» What you have to do: All that should come back is the lines of the data below from the one containing "Where should I click to: Check" to the one containing "Image resolution: width=1200", inclusive, exactly as they stand.

*** Exercise material Section Begins ***

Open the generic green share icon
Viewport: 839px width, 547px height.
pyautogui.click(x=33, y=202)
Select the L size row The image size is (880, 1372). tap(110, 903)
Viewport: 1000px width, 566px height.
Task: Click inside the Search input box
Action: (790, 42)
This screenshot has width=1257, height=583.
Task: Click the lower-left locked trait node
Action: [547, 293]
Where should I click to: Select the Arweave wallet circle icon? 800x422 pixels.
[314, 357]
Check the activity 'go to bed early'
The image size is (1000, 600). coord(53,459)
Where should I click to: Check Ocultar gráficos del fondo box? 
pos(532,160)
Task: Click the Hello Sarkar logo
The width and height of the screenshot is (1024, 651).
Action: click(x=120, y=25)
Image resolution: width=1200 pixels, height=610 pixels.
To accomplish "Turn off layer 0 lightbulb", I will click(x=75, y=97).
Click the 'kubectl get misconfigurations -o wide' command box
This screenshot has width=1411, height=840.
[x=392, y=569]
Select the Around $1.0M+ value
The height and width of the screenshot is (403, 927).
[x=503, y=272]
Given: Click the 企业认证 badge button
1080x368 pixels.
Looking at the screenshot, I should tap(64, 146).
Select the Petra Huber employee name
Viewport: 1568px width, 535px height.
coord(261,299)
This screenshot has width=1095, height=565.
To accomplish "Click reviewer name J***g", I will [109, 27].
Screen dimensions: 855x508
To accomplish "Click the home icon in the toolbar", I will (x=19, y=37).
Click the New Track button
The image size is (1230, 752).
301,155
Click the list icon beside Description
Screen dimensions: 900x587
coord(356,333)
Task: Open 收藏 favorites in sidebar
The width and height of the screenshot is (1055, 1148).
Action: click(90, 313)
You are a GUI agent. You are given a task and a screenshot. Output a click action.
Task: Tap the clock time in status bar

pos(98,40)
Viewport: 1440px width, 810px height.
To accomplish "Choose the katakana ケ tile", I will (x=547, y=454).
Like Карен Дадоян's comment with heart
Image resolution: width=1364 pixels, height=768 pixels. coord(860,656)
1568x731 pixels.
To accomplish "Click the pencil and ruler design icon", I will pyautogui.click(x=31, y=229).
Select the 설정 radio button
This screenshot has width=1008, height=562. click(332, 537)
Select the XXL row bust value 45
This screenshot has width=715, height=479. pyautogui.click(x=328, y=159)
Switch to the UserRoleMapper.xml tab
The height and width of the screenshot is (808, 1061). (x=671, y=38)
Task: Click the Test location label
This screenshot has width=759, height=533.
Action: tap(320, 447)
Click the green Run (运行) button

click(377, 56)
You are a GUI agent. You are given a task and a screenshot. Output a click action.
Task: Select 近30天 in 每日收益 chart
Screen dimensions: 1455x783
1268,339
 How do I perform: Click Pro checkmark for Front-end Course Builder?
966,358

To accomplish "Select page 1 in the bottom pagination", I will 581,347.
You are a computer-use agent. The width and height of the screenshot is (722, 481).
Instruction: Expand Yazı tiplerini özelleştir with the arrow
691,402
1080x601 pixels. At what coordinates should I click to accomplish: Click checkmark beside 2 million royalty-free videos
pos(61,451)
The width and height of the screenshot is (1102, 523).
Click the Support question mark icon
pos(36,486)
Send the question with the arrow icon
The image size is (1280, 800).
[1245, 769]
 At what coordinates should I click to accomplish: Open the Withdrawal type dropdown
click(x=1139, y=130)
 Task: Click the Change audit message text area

*** Exercise material Section Ends ***

» Task output:
Where should I click to: Check Ocultar gráficos del fondo box? 
pos(532,160)
Task: Click the Hello Sarkar logo
The width and height of the screenshot is (1024, 651).
Action: click(x=120, y=25)
Image resolution: width=1200 pixels, height=610 pixels.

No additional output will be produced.